Write out all of the material again, swapping every "Given:" for "Instruction:" and changing nothing else. Omit the pictures from your answer.

**Collection entries**.
---------------
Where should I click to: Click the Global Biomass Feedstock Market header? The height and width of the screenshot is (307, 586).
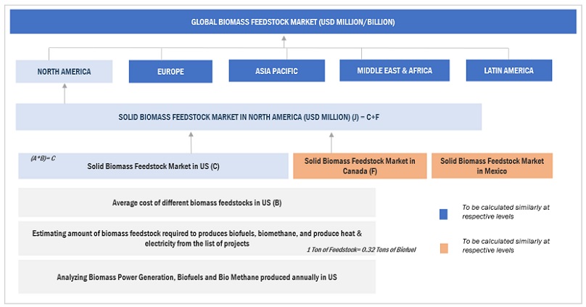(292, 22)
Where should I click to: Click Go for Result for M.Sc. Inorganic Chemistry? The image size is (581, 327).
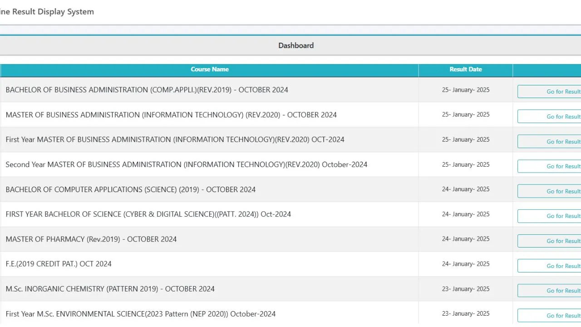pyautogui.click(x=558, y=290)
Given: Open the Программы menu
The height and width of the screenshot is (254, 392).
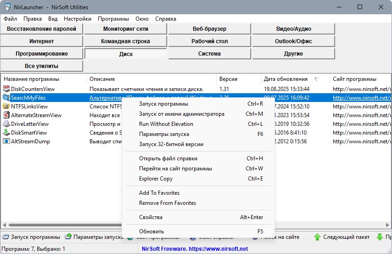Looking at the screenshot, I should (x=113, y=19).
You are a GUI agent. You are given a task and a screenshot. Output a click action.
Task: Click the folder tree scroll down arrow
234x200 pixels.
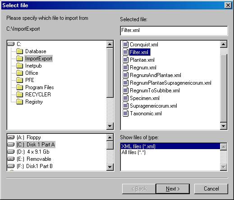(110, 126)
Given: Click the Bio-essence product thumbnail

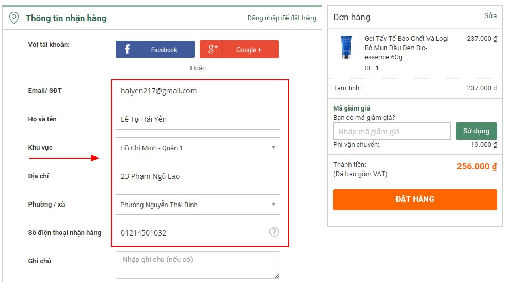Looking at the screenshot, I should point(345,47).
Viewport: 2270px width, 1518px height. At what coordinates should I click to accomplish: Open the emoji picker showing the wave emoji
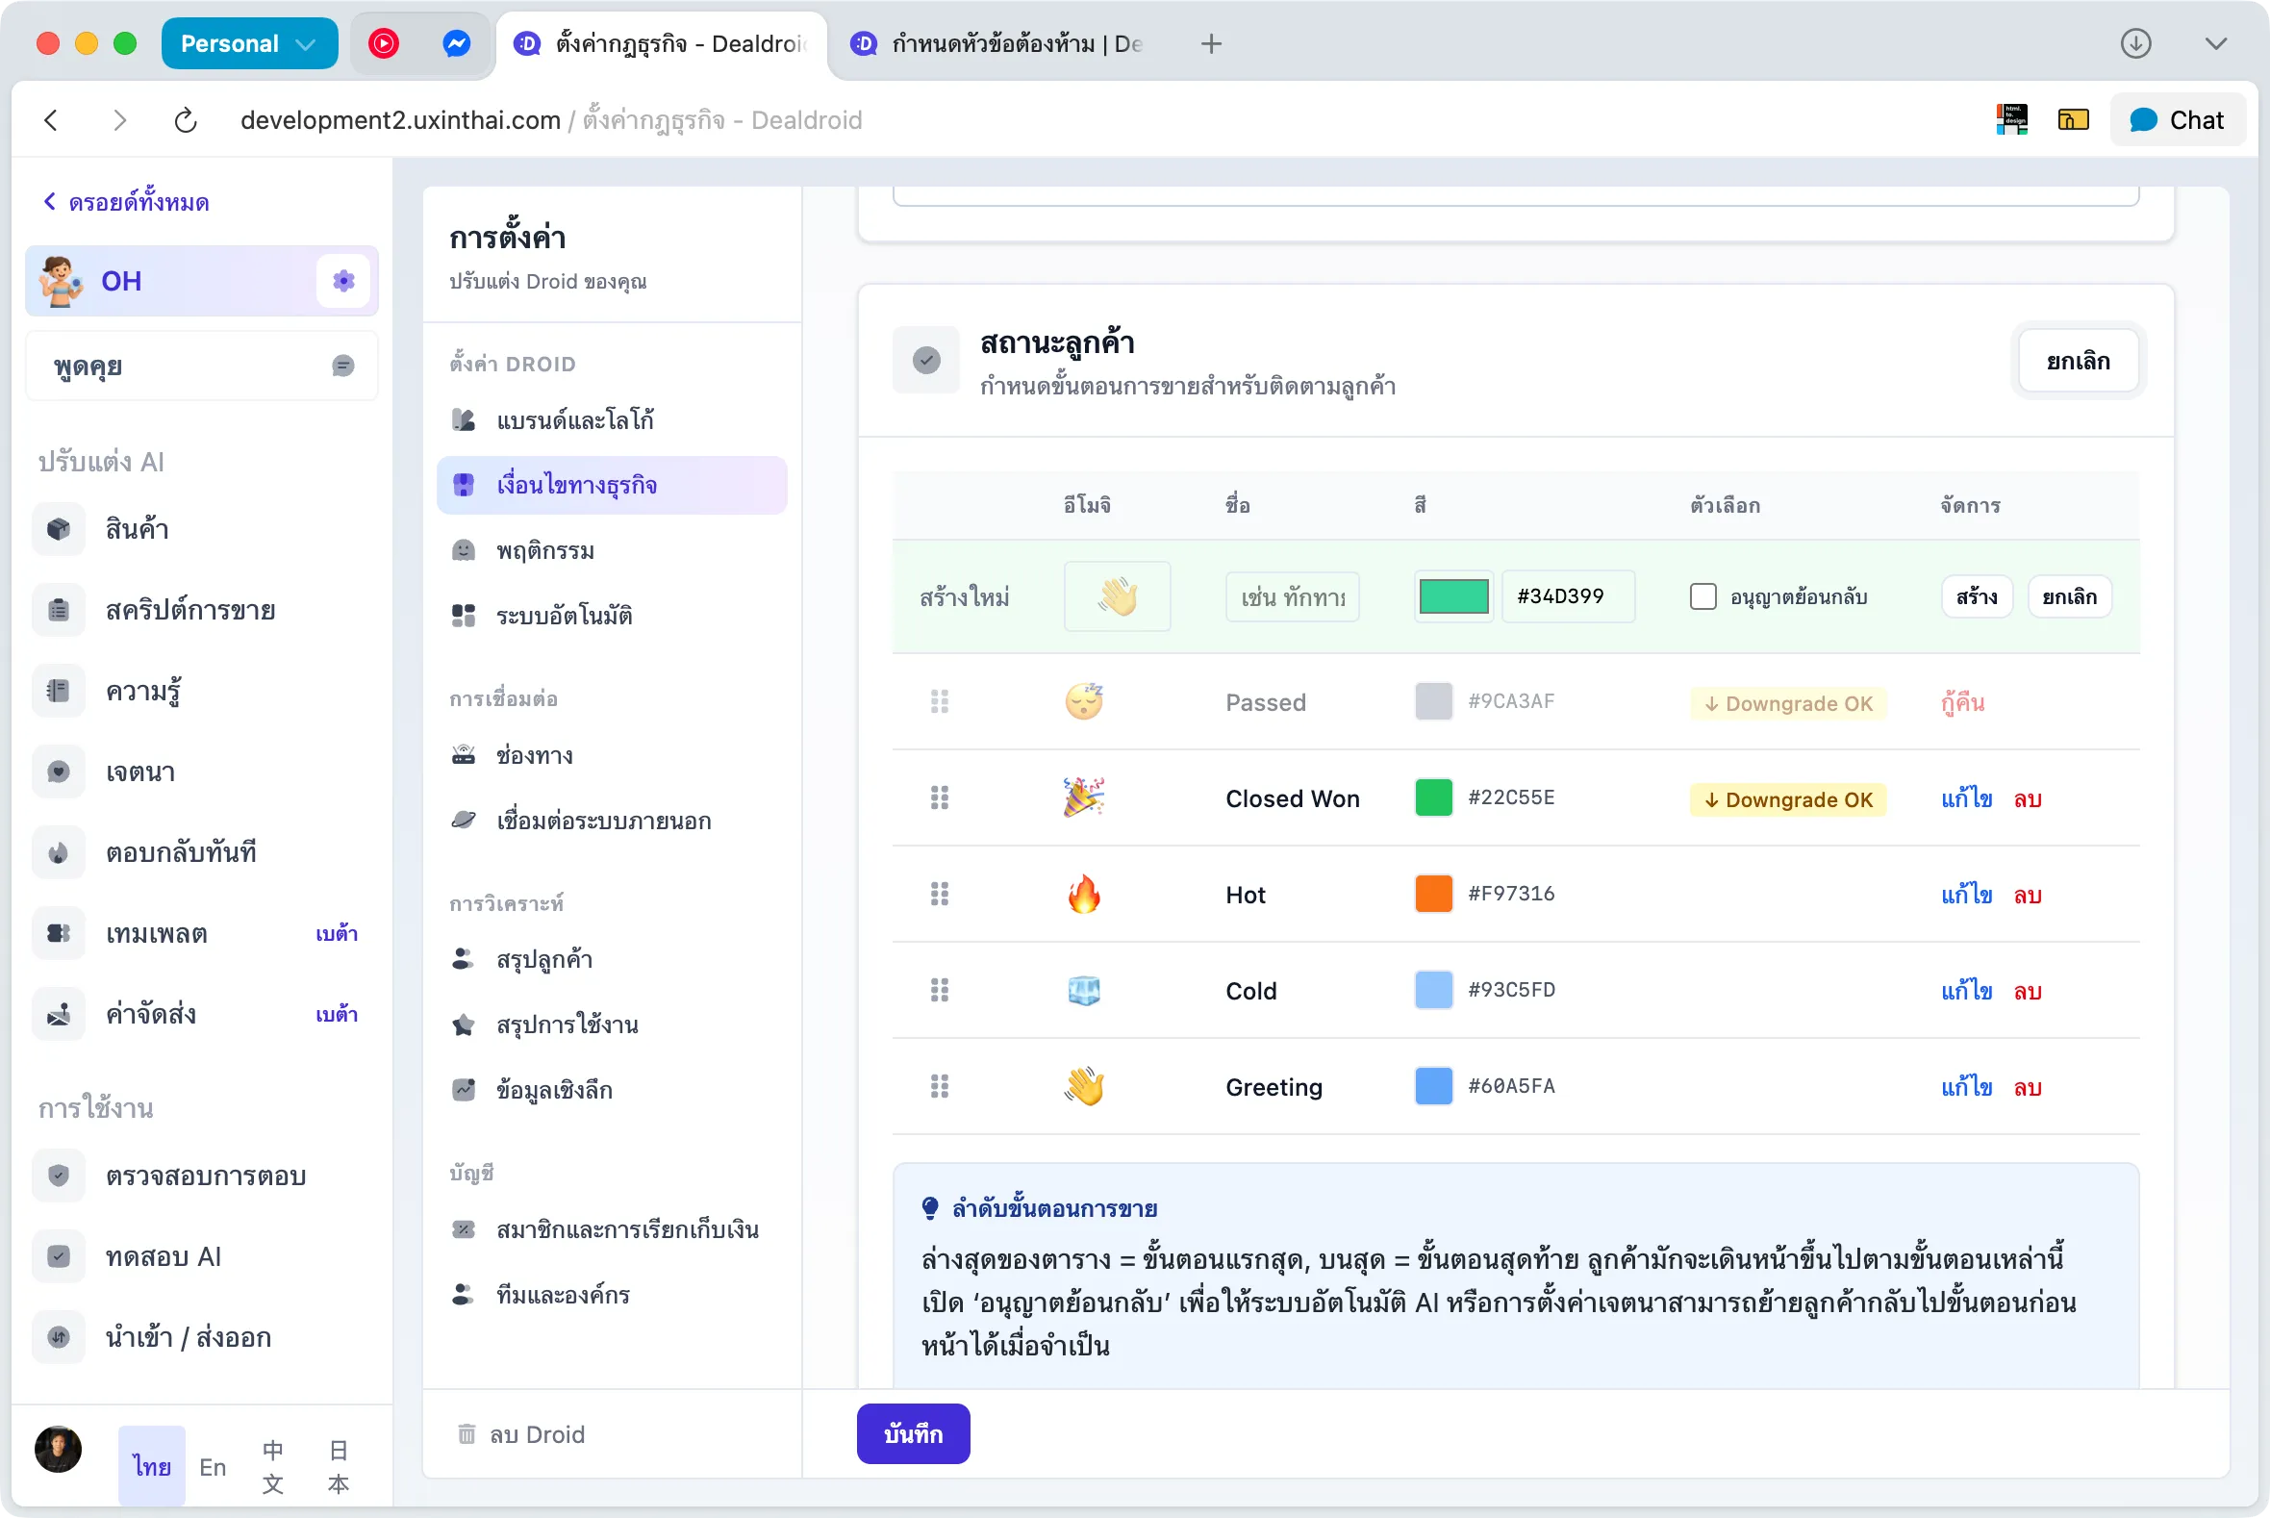point(1117,596)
---------------
**Solution below**.
Where should I click to: Click the Global Biomass Feedstock Market header? The height and width of the screenshot is (307, 586).
(292, 22)
Where should I click to: Click Go for Result for M.Sc. Inorganic Chemistry? The image size is (581, 327).
pyautogui.click(x=558, y=290)
Instruction: Open the Программы menu
The height and width of the screenshot is (254, 392).
Looking at the screenshot, I should (x=113, y=19).
You are a GUI agent. You are given a task and a screenshot. Output a click action.
Task: Click the folder tree scroll down arrow
234x200 pixels.
(110, 126)
Instruction: Click the Bio-essence product thumbnail

Looking at the screenshot, I should point(345,47).
Viewport: 2270px width, 1518px height. At what coordinates should I click to accomplish: Open the emoji picker showing the wave emoji
point(1117,596)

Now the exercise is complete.